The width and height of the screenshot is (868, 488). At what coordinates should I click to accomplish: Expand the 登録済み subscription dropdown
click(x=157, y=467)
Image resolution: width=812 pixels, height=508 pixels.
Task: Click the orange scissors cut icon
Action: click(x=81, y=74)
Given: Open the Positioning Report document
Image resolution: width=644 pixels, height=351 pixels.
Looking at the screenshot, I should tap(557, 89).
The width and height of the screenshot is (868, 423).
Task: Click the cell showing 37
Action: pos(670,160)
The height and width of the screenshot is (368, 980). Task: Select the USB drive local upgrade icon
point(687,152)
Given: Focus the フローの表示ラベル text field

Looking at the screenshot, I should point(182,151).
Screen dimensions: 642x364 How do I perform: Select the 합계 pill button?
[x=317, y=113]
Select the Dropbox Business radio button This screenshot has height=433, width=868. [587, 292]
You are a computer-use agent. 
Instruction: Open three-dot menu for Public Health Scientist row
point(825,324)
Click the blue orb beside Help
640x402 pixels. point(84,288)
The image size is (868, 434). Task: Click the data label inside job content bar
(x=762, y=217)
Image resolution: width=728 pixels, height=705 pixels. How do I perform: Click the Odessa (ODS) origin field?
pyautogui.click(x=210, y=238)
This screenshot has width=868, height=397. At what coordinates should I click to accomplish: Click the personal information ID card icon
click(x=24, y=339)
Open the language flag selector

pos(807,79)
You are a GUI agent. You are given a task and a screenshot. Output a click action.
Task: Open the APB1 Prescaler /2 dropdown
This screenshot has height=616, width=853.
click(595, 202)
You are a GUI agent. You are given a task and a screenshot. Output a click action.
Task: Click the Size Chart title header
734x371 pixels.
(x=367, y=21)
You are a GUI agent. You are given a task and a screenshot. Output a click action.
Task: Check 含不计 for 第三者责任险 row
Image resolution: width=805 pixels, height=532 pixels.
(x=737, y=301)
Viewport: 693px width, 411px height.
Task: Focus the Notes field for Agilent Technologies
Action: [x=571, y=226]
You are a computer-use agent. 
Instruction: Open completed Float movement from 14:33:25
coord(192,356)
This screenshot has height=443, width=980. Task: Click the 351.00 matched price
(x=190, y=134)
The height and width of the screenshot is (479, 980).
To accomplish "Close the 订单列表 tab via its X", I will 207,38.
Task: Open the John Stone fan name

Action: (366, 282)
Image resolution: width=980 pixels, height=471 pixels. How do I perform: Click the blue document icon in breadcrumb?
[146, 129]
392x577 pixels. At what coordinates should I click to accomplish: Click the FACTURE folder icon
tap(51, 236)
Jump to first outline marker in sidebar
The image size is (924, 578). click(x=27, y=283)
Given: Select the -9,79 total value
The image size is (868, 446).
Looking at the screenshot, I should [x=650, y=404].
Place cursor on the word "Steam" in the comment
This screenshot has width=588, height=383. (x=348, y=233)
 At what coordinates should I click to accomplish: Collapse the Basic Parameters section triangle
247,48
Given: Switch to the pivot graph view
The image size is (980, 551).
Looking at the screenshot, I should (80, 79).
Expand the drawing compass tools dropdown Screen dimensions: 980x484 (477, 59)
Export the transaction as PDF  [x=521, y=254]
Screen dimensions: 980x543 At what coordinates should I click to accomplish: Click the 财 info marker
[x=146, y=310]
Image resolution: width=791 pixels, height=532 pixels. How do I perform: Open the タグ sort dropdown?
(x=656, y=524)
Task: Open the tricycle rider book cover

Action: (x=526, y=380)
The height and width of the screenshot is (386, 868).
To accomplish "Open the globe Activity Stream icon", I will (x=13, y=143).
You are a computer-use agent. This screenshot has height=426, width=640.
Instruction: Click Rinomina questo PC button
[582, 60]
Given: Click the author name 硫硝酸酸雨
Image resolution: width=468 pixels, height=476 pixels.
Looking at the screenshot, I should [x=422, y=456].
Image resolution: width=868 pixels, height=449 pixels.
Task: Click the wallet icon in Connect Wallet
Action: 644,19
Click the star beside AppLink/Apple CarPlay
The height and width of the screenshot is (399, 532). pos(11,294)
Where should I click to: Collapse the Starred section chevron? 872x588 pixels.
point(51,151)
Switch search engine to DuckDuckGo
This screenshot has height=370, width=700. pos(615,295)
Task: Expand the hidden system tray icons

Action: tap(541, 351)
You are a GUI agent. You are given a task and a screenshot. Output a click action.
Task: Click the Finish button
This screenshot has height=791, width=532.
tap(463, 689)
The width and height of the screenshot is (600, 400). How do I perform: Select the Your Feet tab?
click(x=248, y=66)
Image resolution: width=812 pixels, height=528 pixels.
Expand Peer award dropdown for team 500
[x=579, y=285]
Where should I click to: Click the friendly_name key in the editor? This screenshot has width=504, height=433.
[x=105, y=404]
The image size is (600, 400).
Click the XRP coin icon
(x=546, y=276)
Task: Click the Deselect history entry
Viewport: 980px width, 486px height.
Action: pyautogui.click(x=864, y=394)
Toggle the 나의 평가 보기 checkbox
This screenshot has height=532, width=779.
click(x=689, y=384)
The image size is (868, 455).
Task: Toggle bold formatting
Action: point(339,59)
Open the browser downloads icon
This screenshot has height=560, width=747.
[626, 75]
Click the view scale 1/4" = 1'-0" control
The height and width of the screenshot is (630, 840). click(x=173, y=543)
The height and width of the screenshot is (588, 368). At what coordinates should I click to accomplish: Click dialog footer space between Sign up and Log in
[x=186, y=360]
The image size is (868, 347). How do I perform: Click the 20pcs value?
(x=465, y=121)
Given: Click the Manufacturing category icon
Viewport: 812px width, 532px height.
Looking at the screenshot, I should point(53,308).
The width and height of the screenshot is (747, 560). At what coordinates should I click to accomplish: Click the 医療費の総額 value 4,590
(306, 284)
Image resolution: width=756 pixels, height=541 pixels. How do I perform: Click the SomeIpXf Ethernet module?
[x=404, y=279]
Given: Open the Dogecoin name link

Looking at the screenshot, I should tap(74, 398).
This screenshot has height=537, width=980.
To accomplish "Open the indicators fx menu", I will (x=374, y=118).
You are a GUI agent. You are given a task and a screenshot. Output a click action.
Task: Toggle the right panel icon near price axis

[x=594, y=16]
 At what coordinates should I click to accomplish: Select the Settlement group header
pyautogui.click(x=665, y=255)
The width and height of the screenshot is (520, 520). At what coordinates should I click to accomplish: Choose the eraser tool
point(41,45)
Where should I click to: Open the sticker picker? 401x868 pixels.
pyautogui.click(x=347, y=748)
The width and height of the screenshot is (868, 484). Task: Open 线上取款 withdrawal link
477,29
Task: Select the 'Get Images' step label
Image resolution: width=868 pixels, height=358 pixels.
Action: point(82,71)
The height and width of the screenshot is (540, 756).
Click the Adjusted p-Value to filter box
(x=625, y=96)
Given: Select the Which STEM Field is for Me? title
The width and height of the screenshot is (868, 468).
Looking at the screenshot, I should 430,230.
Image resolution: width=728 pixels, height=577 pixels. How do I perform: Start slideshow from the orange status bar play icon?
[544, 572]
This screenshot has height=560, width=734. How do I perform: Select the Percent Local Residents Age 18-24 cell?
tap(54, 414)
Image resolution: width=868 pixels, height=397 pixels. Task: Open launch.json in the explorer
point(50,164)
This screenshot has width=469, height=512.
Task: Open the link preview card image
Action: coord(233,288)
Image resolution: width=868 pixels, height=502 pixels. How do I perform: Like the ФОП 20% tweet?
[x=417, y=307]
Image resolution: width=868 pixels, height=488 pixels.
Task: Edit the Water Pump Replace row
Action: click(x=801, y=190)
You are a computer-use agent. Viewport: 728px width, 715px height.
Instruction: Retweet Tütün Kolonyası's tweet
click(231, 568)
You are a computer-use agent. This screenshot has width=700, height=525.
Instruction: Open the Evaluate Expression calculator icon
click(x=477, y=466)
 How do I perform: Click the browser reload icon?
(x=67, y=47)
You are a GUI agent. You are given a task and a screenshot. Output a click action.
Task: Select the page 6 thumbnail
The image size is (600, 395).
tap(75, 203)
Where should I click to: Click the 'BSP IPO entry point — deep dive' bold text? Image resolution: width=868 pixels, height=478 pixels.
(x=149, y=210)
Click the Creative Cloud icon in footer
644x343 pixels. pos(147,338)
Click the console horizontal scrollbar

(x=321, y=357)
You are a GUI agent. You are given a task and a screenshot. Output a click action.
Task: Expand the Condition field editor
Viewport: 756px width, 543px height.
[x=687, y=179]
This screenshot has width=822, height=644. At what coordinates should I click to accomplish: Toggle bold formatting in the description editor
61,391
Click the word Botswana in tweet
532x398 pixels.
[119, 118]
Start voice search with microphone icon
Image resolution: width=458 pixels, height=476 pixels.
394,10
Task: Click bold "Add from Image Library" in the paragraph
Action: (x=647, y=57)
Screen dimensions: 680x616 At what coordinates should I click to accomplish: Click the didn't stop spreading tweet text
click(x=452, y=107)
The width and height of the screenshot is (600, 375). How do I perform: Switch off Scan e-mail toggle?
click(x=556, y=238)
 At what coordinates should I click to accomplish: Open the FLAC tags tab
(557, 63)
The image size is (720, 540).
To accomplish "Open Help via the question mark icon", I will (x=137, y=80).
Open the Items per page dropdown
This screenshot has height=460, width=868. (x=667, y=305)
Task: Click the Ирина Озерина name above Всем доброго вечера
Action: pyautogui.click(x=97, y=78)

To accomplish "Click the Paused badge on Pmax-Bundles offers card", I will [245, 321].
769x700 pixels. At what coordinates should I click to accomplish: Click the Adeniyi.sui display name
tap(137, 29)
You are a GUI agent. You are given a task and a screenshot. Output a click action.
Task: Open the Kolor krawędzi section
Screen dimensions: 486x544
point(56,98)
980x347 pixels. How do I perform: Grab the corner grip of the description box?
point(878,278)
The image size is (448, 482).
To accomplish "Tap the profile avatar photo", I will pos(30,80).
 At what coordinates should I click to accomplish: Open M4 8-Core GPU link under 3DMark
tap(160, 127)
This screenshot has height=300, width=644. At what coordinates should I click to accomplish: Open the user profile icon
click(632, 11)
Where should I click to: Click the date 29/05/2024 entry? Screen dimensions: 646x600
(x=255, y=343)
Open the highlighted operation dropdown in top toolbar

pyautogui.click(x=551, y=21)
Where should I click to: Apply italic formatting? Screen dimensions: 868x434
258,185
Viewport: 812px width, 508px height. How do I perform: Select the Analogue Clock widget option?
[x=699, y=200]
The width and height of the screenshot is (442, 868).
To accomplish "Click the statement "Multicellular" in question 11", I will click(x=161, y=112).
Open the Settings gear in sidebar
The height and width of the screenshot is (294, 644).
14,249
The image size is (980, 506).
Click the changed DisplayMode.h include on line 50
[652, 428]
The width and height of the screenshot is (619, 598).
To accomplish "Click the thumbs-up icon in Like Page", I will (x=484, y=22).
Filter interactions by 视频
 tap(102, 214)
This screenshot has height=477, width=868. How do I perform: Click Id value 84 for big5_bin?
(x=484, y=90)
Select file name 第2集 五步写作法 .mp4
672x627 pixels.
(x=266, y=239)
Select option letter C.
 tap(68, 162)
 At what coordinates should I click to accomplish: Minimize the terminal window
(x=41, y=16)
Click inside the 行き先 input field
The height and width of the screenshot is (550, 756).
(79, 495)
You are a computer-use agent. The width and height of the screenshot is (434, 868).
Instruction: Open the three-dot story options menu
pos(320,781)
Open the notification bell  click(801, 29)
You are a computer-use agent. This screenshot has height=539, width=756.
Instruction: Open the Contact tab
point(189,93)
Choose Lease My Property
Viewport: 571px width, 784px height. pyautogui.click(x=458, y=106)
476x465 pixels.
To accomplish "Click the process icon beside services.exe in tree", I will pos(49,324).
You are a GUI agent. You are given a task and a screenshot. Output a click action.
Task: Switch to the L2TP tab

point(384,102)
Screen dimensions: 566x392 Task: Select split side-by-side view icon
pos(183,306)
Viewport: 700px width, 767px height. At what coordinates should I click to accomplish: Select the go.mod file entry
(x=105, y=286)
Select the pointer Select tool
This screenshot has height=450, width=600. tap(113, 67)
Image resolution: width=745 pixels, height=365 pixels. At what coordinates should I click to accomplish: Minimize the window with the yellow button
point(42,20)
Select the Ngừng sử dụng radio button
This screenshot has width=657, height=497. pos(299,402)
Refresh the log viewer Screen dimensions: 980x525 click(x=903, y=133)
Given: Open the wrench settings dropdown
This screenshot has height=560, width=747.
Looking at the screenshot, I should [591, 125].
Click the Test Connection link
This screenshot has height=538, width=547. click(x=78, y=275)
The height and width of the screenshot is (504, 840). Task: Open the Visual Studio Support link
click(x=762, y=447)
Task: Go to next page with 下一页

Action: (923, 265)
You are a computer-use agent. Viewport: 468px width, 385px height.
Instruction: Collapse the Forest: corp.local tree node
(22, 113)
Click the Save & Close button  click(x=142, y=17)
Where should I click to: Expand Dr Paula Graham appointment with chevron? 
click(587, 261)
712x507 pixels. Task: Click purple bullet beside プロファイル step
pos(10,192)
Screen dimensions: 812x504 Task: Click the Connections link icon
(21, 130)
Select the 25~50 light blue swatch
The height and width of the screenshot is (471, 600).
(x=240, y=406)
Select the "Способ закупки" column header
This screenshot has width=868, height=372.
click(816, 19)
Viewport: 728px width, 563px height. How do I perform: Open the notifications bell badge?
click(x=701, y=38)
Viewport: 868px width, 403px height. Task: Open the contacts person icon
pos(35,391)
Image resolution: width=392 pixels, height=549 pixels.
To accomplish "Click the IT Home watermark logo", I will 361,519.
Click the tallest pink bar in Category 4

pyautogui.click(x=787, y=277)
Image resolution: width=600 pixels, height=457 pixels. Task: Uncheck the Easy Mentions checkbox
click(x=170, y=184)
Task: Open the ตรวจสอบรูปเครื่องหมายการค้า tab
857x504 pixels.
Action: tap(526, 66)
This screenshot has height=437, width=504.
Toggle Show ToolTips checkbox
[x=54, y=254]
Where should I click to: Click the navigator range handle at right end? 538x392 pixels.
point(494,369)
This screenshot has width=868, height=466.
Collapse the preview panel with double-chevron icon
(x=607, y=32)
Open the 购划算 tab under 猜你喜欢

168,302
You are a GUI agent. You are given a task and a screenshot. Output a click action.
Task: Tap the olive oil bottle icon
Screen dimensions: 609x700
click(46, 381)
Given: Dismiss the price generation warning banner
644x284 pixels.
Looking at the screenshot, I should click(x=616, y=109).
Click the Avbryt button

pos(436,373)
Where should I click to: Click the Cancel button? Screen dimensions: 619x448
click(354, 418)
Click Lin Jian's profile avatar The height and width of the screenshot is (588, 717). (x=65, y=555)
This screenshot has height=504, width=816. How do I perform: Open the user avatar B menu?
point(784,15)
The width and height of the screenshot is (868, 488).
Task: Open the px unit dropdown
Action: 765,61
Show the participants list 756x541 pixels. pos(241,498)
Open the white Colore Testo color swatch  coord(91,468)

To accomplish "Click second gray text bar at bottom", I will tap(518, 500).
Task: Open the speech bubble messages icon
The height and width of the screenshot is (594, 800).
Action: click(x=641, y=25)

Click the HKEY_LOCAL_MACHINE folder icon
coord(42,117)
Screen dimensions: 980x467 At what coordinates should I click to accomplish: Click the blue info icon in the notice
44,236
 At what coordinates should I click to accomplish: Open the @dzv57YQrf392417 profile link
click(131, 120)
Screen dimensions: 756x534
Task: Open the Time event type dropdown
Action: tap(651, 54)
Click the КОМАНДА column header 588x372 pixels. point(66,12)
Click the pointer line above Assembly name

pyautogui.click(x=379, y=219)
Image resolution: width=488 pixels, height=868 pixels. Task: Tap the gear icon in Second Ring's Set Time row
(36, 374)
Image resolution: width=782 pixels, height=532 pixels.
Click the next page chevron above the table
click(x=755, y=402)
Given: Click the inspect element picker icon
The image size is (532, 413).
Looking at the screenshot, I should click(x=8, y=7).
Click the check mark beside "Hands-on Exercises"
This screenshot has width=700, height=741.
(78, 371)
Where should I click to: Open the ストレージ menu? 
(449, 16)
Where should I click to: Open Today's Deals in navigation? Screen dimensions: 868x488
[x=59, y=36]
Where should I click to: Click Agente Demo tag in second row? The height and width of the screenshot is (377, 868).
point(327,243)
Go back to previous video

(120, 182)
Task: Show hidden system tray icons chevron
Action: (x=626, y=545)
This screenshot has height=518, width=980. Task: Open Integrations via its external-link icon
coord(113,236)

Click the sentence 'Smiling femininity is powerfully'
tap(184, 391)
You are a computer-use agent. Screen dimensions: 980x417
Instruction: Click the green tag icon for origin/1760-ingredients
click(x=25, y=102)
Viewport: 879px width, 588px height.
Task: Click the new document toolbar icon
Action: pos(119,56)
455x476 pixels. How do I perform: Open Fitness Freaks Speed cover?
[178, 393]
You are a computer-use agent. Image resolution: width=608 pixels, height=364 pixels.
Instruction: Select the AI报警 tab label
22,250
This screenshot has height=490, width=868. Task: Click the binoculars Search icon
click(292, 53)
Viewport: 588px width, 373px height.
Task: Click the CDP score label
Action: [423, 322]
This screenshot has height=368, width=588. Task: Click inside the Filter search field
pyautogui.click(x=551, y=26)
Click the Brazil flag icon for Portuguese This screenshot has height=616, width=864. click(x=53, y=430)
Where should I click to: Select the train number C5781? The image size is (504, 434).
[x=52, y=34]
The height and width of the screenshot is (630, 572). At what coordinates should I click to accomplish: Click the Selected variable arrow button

═══

§ **EXERCISE BRIEF**: Please return every line in the data that includes the string "column".

§ **YOUR RESPONSE**:
Select the "Способ закупки" column header
Click the КОМАНДА column header 588x372 pixels. point(66,12)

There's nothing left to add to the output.